Lipsit was the superior guide. My Metal Gear Sherpa, if you will.

He’s level headed, while I’m more quick to react. He’s more methodical, I’m more emotional. I’m short, he’s tall. He’s good at basketball, I can spell basketball. It makes no sense we’re really good friends, but we are. He has a high tolerance for bullshit, tested frequently by living with a man who would wake up at 6am on a weekend and play Guitar Hero 2 very loudly in the main area (not me, but Danimal). Me asking frequently which weapon was best to use was a cake walk for him.

The best part is, we all enjoyed watching each other play games, regardless if we knew them inside out or if it was a brand new release. We’d gather, we’d comment, we’d encourage. We’d play co-op if possible. We’d be patient with each other. We’d give deadlines when a date was coming by, or if the main areas needed to be cleaned.
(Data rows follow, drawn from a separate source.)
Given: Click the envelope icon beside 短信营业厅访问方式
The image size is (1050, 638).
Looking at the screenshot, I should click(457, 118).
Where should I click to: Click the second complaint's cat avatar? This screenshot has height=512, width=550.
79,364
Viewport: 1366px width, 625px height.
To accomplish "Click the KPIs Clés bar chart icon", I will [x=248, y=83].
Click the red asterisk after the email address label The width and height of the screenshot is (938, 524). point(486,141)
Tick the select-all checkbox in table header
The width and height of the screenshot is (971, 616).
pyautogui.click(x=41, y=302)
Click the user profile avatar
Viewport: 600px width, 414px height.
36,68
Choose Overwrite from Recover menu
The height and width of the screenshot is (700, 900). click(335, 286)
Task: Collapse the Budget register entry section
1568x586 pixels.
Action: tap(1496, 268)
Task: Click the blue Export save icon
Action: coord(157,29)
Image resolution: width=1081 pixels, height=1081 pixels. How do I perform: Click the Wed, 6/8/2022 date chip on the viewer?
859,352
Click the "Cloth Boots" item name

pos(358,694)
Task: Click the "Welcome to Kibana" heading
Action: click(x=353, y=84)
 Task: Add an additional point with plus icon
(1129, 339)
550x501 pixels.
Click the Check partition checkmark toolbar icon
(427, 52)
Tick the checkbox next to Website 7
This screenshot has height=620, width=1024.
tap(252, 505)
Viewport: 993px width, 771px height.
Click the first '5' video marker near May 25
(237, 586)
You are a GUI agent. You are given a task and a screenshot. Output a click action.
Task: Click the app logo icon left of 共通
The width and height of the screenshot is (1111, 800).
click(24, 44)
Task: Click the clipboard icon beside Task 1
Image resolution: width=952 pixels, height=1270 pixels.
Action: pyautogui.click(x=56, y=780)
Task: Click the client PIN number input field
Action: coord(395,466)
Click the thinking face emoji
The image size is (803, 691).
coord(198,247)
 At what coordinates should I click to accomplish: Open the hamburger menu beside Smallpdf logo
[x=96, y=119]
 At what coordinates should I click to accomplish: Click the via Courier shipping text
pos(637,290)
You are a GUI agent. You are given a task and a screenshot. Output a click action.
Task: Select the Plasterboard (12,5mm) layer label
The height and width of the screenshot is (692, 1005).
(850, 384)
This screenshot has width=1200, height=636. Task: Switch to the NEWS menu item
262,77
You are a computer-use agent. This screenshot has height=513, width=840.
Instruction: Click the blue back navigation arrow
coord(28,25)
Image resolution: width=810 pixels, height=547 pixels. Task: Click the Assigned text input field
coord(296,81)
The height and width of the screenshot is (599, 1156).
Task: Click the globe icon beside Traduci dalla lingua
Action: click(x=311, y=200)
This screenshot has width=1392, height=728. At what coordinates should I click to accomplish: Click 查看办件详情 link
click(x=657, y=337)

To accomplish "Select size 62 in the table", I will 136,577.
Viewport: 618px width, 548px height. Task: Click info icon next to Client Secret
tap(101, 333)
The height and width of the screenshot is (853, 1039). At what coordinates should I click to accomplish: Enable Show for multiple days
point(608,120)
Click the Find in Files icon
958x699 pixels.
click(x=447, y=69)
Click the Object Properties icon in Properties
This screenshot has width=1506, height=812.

Randy was our unofficial Leonardo and would announce a house wide tidy when necessary; if not for him, we would have spent the entire two years living in filth.

Metal Gear Solid 2(5)
I swear, our living room didn’t always look like this.

Lipsit would always recommend a certain area I hadn’t explored yet, or subtly suggest that I was going about a battle the wrong way. It was awesome. Another instance of hanging with great friends, drinking and eating like crap, occasionally doing homework but mostly trying to justify another marathon session of video games.

I know there was a big oil tanker thing, a bizarre ending that questioned Raiden’s sanity (and mine), some terrific callbacks to Metal Gear Solid and a high level of quality in terms of the technical production. Those are my lasting impressions. If you want a detailed, insightful look at the game Metal Gear Solid 2: Sons of Liberty, you’ve come to the wrong 500.

Metal Gear Solid 2(3)
Heh, if only.

I tend to convince myself that [insert whatever game you’re reading] was played during Spring Break Reading Week, the holiest of holy weeks when you’re an undergraduate. Nine straight days of no homework, no assignments, no mid-terms, no exams and no responsibilities. After all, when else would I have the time to put down the Sons of Liberty, rescue the president and take down psychic soldiers? But I can’t say that for EVERY game, can I? Just because I have upswings of happiness recalling a game, doesn’t mean I did it when I had no cares in the world, it just means it was a good game. Or I played it with Lipsit and the gang watching. Or both.